Il risultato più immediato è che i miei studenti sono incapaci di affrontare qualsivoglia testo, per breve e semplice che sia. Anche messi davanti ad un paragrafo molto breve e chiaro di Cartesio, per esempio l’esposizione del dubbio metodico nelle Meditationes, e dopo che lo stesso passo è stato loro spiegato più volte e ogni volta con parole diverse, essi sono del tutto incapaci di afferrarne e riassumerne il senso. Del resto, la più parte di loro non ha mai letto un libro in vita sua, se non manuali di matematica da scuola superiore e anche quelli in vista dei test da sostenere.
Il sistema educativo singaporiano prevede fin dalla scuola elementare che gli studenti, tutti quanti, si concentrino in pratica esclusivamente su materie “scientifiche”. Metto l’aggettivo tra virgolette, perché in realtà non si insegna loro la fisica, la matematica, la biologia ecc… sottolineando il lato dei principi teorici di queste materie e quindi la necessità di ragionare per risolvere problemi. Li si ammaestra, invece, a imparare a memoria soluzioni a problemi di aritmetica e di geometria, senza dargli alcuna base teorica. Il tutto in vista del fatto che debbano superare con un buon voto – to score well – i test, il risultato dei quali garantirà loro l’accesso all’università.
Ripeto, l’insegnamento non si concentra per nulla sull’introdurre i ragazzi ai principi teorici di quelle discipline, ma solo sul fatto che debbano imparare a rispondere correttamente alle domande del test. Una sorta di mega quiz per l’esame teorico della patente, per il quale si studiano le risposte a memoria proprio a partire dalle domande del test.
Pochissimi tra di loro seguono alla scuola superiore il corso incentrato sulle humanities, che viene offerto durante gli ultimi due anni. Su cinquanta studenti se ne troveranno al massimo tre o quattro che abbiano seguito quel corso e anche questi sono stati esposti a due o tre libri, tra i quali una tragedia di Shakespeare e qualche romanzo novecentesco, spesso di dubbio valore.

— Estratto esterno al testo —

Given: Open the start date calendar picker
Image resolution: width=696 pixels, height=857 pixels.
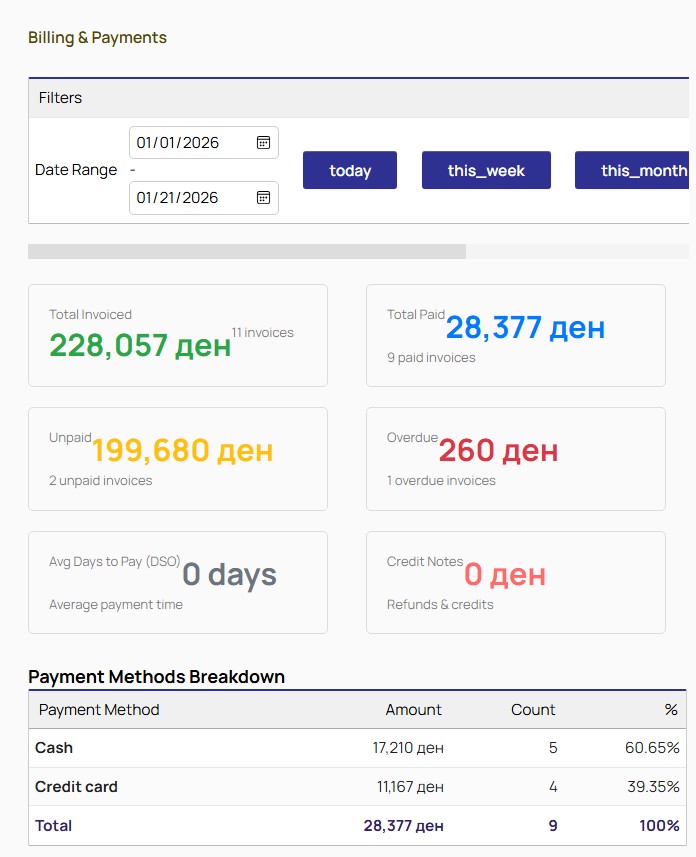Looking at the screenshot, I should click(263, 142).
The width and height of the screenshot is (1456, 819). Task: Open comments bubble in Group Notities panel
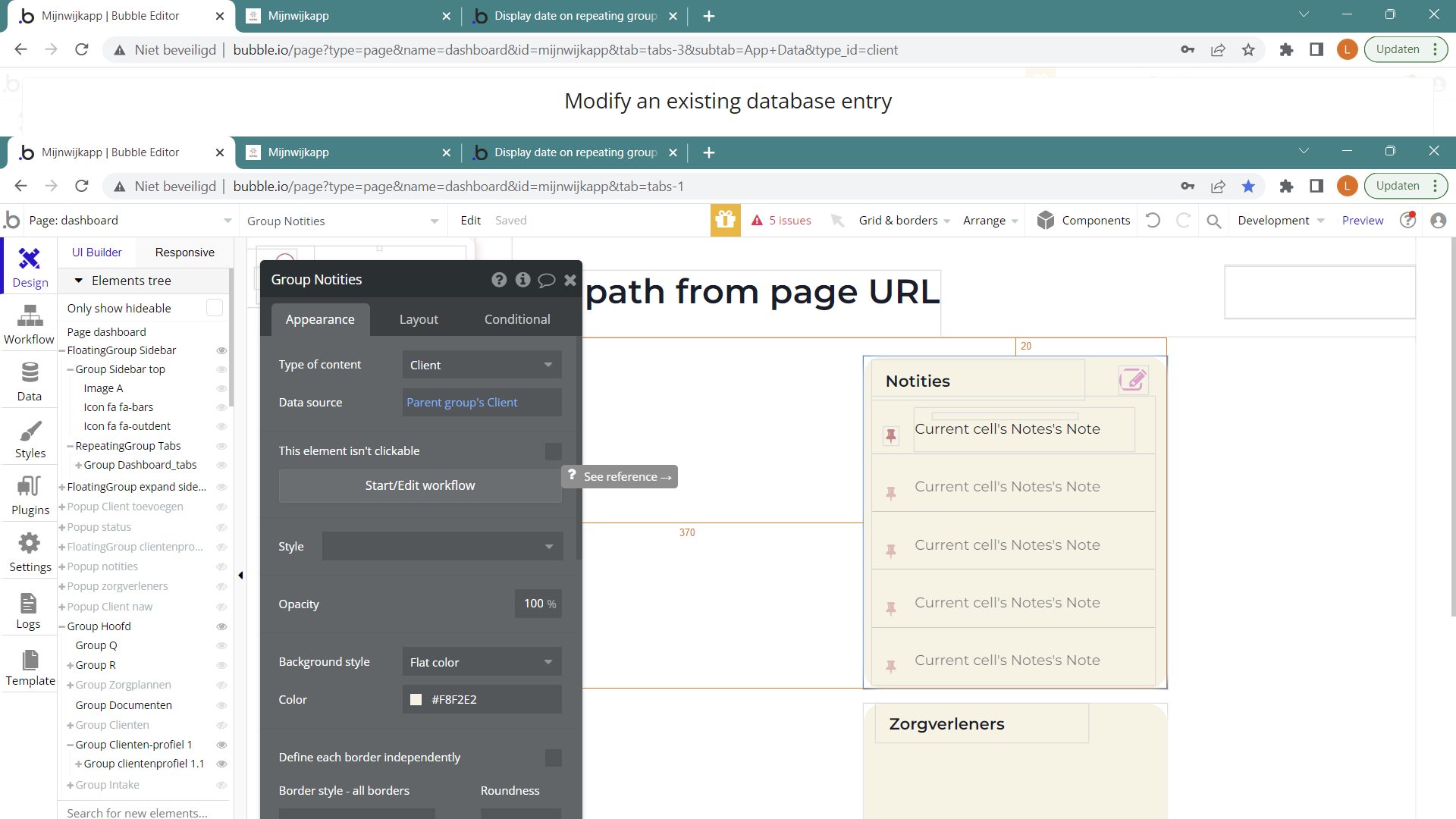(x=546, y=280)
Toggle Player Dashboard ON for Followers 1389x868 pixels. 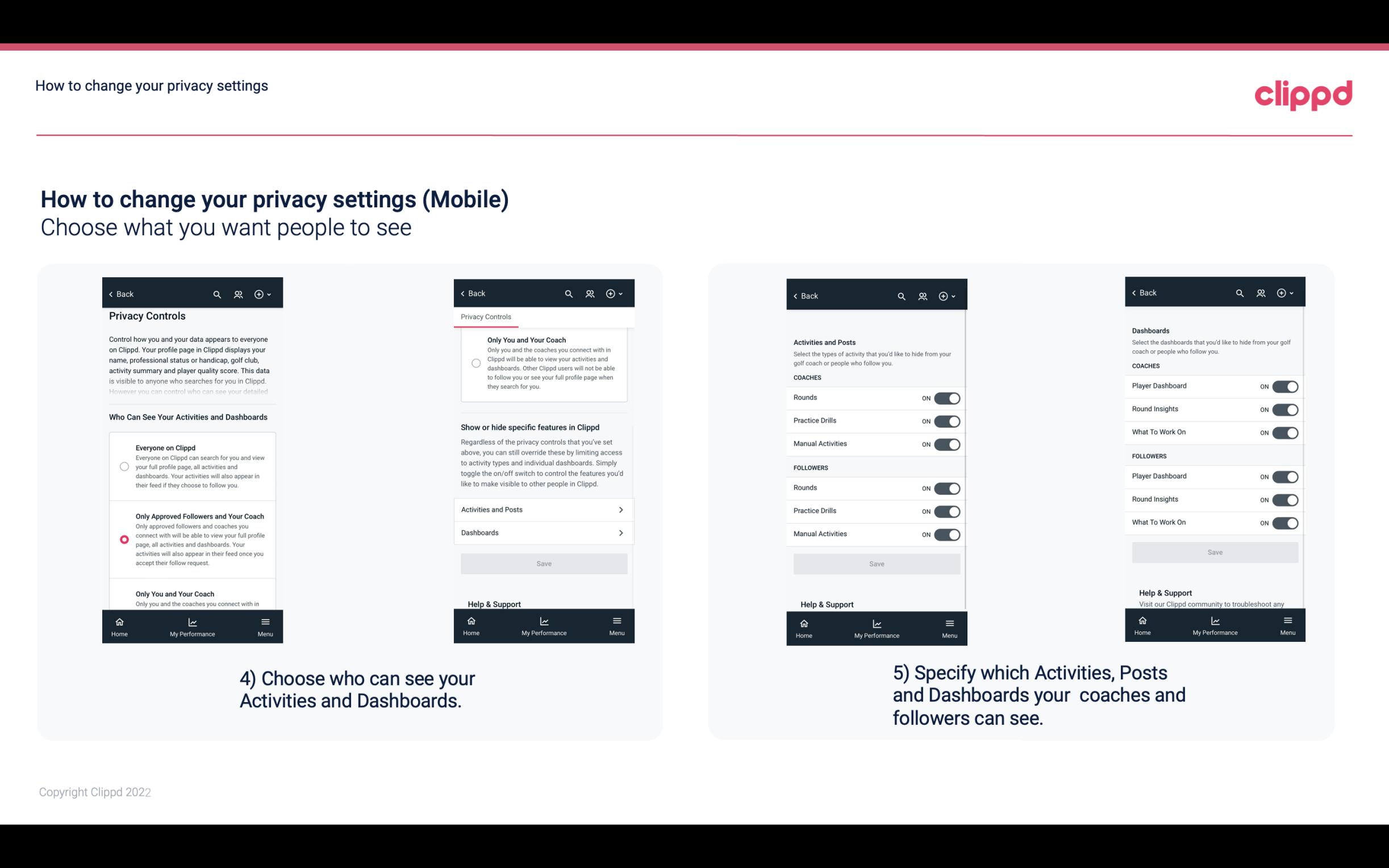tap(1284, 476)
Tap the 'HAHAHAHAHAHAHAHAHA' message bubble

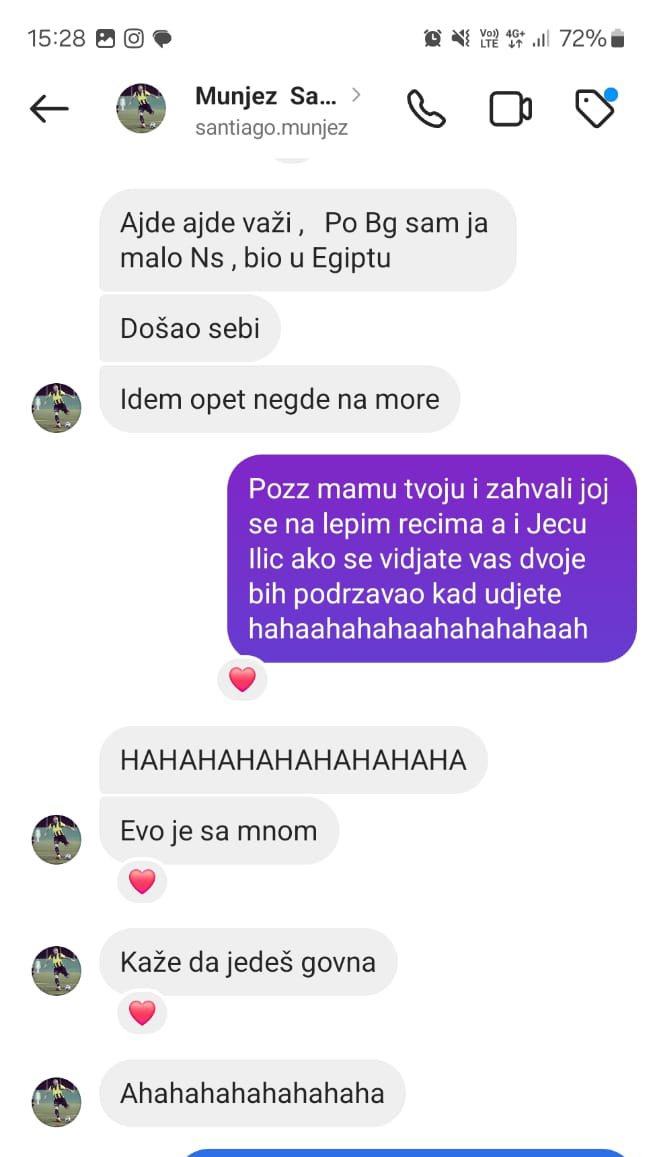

A soffrire gli effetti di questo tipo di sistema educativo è la capacità di pensiero critico, pure tanto sbandierato anche qui a Singapore. La Singapore University of Technology and Design si fonda proprio sull’idea di sfornare “critical thinkers and innovators”. Ma i nostri studenti sono di fatto incapaci di pensare, e non per cretinismo innato, ma a causa del fatto che negli anni precedenti le loro menti non sono state spronate a pensare e a interrogarsi –cosa che si può fare solo sulle orme dei grandi che hanno pensato prima di noi-, ma solo a imparare a memoria risposte già fatte, che non dovevano comprendere. Infatti, hanno sempre una qualche risposta, chiaramente prefabbricata, come dimostra il fatto che, appena si chieda loro di spiegare e sostenere la loro risposta, ammutoliscano.
Un avvilente esempio di quanto diceva Sartre: l’idiota è colui che ha tutte le risposte, ma nessuna domanda.
Ma la cosa più avvilente è che in loro anche lo slancio vitale, quell’entusiasmo adolescenziale e della prima giovinezza più matura, sia assente. Non intendo con questo far la lode sperticata della giovinezza e dei suoi slanci, che spesso sono delle ingenue sciocchezze: tuttavia, va riconosciuto che è proprio dall’interno di quegli ingenui pensieri che qualcosa di più solido, una riflessione più articolata su se stessi e sulla vita può svilupparsi. Quegli slanci ingenui, quando sono genuini, corrispondono ad altrettante domande. Ebbene, anche questi sono in loro del tutto spenti. In media, su venticinque studenti solo due sono lì perché interessati all’ingegneria o all’architettura: la maggior parte è lì perché la società nella quale sono cresciuti li ha obbligati fin dalla prima infanzia a studiare per diventare dei tecnici e quindi trovare un impiego a tempo pieno e ben remunerato. Un impiego che, ça va sans dire, divorerà tutto il tempo delle loro giornate fino alla pensione, quando ormai la giovinezza non sarà forse neanche un ricordo.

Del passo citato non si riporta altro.